#### WHAT THE TASK REQUIRES:
Copy task, pictures excluded: set down exactly the lines from the one containing "The width and" to the end of the data below.

#### STUDY MATERIAL:
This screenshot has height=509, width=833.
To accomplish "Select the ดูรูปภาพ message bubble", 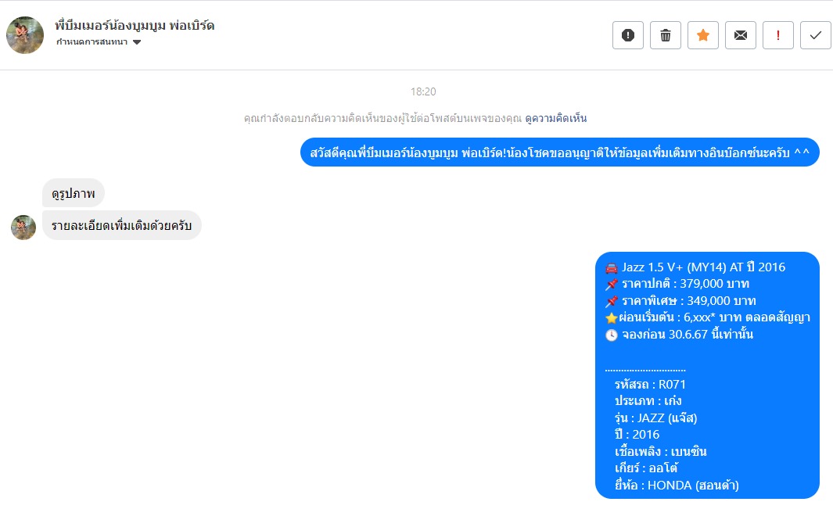I will [x=74, y=193].
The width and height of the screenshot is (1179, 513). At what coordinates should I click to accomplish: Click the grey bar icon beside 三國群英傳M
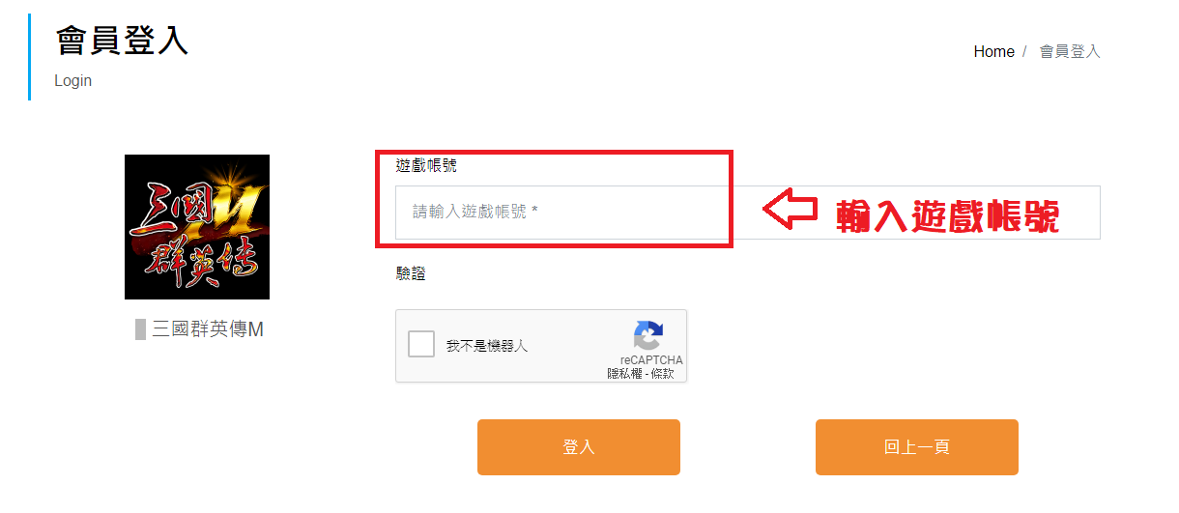[x=141, y=329]
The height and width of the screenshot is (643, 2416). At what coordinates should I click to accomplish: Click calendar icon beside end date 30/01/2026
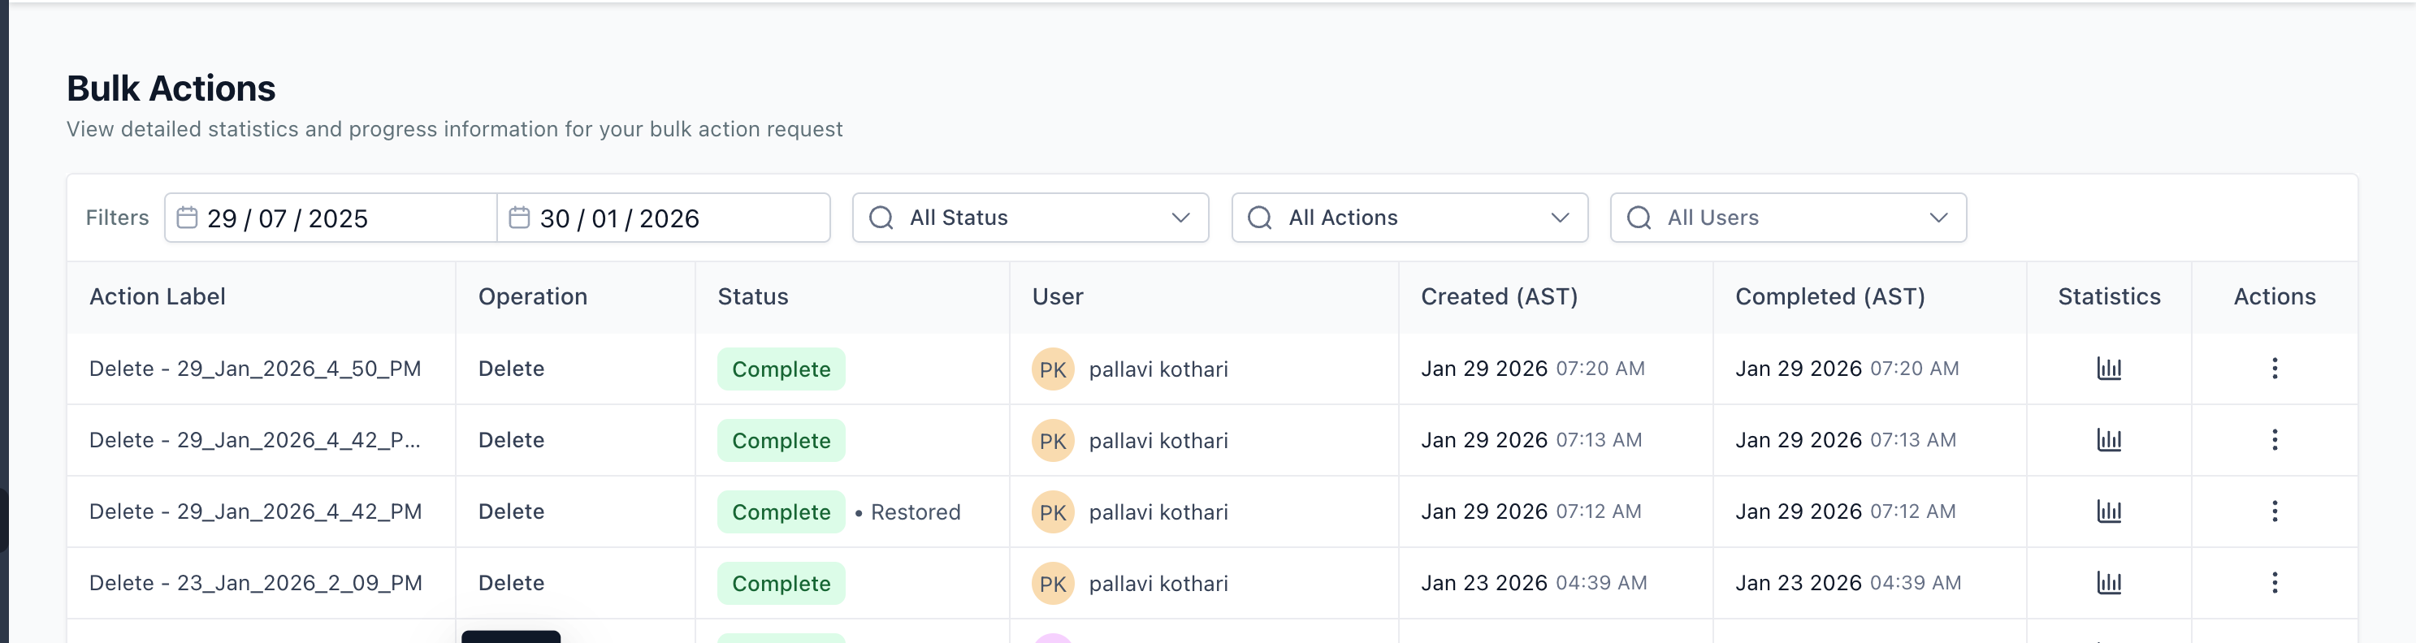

#### TASK ANSWER:
The width and height of the screenshot is (1179, 513). At what coordinates should I click to accomplish: Click the grey bar icon beside 三國群英傳M
[x=141, y=329]
The height and width of the screenshot is (643, 2416). At what coordinates should I click to accomplish: Click calendar icon beside end date 30/01/2026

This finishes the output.